» Extracted records
+++++

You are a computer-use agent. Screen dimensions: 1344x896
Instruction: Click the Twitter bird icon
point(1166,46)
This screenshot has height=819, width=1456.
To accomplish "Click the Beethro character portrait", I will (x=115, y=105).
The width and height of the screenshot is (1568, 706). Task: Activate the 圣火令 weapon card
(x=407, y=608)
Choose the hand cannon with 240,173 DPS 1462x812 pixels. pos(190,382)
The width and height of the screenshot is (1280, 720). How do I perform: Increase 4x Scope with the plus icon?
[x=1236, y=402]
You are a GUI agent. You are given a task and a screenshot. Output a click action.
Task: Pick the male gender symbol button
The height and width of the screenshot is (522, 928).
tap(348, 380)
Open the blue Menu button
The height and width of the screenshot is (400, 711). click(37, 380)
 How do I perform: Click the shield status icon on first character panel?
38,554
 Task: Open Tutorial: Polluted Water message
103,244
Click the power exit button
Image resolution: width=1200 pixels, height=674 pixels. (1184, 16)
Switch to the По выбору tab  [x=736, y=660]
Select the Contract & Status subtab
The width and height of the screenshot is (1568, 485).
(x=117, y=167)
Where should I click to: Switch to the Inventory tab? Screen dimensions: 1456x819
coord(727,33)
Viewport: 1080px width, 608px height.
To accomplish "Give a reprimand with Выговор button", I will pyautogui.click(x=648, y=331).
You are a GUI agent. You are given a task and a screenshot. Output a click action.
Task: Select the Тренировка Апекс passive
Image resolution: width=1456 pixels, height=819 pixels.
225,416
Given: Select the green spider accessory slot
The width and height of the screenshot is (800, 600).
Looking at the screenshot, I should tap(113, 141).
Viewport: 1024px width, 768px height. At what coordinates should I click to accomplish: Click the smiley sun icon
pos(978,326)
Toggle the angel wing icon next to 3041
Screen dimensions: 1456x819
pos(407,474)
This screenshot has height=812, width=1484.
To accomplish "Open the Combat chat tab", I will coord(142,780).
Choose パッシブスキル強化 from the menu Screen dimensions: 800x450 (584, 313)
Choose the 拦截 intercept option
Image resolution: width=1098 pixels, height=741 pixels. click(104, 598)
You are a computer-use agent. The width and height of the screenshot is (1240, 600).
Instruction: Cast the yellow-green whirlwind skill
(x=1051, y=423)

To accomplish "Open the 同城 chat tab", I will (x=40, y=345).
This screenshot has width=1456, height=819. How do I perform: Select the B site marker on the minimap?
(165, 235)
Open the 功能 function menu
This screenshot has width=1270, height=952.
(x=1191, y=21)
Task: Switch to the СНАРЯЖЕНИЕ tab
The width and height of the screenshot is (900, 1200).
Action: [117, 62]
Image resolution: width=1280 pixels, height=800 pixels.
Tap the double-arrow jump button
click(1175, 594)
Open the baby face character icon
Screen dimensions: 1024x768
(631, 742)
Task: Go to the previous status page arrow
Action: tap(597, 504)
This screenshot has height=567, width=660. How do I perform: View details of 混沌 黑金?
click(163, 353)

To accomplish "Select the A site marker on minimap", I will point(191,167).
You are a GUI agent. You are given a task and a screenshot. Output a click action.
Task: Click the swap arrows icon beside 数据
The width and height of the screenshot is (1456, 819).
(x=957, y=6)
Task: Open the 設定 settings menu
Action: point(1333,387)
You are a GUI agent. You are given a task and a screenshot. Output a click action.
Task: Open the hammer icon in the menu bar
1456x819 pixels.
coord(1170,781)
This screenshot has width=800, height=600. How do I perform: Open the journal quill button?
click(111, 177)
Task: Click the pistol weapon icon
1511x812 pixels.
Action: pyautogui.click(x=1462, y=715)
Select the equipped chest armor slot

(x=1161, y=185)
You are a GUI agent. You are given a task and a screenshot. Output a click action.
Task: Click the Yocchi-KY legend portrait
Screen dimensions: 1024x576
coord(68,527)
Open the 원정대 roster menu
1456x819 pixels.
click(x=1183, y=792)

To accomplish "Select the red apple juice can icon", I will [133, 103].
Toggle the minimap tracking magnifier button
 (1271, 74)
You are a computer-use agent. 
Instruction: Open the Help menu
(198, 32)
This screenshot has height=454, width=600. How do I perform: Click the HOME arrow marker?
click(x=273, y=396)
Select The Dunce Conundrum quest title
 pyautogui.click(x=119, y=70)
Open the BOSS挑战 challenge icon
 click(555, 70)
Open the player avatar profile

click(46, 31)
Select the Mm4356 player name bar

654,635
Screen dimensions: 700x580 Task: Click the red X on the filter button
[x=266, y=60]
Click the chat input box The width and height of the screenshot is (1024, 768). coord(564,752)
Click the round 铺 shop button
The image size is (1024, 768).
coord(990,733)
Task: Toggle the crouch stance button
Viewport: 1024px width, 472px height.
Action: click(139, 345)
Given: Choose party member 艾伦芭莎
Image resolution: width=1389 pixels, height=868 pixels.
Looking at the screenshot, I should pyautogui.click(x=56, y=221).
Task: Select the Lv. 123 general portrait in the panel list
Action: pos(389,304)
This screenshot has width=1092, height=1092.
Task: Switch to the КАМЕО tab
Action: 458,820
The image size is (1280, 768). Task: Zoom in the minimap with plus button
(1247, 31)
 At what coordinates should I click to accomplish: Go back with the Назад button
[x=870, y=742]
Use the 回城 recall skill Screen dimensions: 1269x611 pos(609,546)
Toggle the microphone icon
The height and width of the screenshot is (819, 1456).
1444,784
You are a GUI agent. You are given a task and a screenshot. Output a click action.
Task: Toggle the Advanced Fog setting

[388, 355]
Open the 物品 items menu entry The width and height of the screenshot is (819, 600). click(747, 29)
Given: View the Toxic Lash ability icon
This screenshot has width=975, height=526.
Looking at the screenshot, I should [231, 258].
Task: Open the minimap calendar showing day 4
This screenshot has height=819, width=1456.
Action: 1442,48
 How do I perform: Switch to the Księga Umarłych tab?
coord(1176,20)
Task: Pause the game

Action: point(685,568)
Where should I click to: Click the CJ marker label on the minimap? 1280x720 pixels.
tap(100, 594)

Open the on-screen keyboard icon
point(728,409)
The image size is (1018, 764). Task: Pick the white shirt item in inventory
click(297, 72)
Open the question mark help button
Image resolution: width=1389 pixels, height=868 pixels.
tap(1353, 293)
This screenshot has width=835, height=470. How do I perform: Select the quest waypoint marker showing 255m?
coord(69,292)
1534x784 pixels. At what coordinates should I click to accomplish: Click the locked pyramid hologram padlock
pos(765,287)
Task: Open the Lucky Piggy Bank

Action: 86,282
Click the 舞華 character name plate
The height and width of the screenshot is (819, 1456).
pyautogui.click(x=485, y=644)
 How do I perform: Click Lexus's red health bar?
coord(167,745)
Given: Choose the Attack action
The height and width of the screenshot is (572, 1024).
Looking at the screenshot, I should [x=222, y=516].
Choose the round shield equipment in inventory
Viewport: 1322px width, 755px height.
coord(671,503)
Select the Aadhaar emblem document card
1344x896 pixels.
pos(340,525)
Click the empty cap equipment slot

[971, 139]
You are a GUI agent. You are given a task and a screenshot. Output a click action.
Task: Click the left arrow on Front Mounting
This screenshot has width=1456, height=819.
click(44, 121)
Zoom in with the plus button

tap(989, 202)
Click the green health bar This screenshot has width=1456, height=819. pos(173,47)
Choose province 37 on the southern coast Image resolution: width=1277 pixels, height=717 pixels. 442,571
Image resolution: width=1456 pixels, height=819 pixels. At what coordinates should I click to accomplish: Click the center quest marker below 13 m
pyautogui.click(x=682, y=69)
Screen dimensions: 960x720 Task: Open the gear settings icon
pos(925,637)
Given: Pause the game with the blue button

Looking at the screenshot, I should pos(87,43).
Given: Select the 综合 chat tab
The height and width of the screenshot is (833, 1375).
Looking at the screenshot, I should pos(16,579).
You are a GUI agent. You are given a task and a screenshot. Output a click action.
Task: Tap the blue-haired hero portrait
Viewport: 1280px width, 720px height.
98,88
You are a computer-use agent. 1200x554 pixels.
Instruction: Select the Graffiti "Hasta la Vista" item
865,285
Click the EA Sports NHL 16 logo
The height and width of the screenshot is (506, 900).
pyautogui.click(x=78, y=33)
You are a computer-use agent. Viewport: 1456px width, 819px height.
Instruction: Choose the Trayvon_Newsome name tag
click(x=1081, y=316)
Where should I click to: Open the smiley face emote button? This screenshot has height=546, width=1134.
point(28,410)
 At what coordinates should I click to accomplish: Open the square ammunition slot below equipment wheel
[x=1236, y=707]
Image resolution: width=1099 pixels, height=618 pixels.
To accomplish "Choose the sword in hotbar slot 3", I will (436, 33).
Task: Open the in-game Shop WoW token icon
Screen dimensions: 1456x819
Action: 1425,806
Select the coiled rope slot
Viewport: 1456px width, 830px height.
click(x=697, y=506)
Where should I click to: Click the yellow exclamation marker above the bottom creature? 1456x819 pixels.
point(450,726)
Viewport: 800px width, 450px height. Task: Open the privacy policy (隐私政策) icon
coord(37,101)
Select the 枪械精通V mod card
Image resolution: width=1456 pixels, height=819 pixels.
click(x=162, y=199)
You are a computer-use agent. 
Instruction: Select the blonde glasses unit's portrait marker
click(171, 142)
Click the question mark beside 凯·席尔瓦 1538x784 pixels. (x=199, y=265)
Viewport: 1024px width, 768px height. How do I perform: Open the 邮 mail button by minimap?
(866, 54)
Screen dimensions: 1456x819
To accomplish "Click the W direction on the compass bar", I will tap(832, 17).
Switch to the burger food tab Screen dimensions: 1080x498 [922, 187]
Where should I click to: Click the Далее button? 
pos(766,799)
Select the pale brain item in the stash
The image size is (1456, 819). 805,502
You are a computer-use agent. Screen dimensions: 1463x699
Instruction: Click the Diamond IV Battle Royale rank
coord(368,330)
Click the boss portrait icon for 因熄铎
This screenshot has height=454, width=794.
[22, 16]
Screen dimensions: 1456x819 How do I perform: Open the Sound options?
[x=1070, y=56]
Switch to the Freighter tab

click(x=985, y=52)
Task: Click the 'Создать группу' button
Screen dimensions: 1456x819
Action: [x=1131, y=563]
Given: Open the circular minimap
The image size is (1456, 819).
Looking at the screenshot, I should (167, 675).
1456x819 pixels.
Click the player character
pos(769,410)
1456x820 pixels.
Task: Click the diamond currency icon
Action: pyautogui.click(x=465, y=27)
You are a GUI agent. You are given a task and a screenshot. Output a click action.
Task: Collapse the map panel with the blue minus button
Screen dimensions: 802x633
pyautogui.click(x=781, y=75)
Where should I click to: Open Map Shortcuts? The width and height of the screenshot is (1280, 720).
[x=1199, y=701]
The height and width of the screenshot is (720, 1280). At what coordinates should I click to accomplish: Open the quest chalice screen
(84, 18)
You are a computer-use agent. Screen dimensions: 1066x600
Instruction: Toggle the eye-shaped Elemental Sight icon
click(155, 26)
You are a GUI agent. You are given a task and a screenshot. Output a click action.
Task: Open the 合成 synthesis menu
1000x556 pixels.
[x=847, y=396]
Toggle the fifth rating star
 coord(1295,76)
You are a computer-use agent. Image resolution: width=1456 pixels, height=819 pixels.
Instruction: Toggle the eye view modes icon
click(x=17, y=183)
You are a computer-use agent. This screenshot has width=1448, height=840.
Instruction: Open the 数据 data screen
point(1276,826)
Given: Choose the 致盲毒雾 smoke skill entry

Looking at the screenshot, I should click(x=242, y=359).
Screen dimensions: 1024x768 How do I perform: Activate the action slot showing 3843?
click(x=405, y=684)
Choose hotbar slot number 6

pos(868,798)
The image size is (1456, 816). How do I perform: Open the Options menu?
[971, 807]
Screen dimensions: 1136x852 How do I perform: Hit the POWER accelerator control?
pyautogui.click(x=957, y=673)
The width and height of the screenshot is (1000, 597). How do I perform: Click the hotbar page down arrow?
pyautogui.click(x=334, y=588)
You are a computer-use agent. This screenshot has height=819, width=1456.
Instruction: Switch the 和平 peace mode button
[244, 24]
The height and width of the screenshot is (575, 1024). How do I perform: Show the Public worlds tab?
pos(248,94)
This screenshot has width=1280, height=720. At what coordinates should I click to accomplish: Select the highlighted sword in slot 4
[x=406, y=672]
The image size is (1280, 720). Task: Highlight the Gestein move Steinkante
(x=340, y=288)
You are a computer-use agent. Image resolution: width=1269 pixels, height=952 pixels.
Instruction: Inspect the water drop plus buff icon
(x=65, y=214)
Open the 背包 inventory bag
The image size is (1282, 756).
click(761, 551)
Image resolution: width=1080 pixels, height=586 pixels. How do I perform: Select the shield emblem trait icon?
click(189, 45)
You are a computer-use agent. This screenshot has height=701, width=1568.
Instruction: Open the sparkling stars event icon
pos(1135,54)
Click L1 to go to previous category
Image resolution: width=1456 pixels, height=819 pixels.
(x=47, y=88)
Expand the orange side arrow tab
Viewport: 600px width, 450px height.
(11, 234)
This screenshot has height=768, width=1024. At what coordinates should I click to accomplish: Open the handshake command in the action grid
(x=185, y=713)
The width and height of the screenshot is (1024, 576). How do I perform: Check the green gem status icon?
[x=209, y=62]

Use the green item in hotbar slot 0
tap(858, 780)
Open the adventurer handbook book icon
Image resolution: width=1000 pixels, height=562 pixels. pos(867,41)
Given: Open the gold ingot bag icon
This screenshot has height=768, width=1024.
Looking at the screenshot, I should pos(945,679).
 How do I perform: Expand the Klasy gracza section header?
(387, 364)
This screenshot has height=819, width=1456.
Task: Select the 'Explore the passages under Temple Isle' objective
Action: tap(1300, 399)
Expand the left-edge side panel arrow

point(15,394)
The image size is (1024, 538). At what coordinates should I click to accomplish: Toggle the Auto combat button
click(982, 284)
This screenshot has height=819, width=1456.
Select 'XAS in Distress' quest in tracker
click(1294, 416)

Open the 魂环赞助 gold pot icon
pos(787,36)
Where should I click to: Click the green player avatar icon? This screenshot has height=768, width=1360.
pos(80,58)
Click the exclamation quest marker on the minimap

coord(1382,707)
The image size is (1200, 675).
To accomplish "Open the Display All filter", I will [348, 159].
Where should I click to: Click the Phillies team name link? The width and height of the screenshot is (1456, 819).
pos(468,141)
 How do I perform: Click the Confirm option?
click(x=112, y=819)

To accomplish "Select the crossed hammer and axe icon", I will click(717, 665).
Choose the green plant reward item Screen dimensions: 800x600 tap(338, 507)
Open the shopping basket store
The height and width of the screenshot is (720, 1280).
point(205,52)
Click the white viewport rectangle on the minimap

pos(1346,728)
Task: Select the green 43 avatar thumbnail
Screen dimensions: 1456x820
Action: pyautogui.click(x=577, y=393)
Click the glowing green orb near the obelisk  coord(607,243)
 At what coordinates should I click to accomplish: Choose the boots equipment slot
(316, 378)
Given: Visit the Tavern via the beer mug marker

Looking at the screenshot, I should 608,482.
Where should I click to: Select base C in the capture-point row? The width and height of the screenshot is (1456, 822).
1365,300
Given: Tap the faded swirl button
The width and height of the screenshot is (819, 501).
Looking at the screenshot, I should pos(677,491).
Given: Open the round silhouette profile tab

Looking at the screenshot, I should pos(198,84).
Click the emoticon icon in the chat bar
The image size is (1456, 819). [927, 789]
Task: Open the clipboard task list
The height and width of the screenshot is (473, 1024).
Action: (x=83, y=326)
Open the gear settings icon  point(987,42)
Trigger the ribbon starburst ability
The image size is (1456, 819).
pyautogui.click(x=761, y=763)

+++++

» Written request
Reproduce the part of the rows that opens with the line containing "Select The Dunce Conundrum quest title" and closes with the line containing "Action: click(139, 345)", both included.

» Output for this exercise
Select The Dunce Conundrum quest title
 pyautogui.click(x=119, y=70)
Open the BOSS挑战 challenge icon
 click(555, 70)
Open the player avatar profile

click(46, 31)
Select the Mm4356 player name bar

654,635
Screen dimensions: 700x580 Task: Click the red X on the filter button
[x=266, y=60]
Click the chat input box The width and height of the screenshot is (1024, 768). coord(564,752)
Click the round 铺 shop button
The image size is (1024, 768).
coord(990,733)
Task: Toggle the crouch stance button
Viewport: 1024px width, 472px height.
Action: click(139, 345)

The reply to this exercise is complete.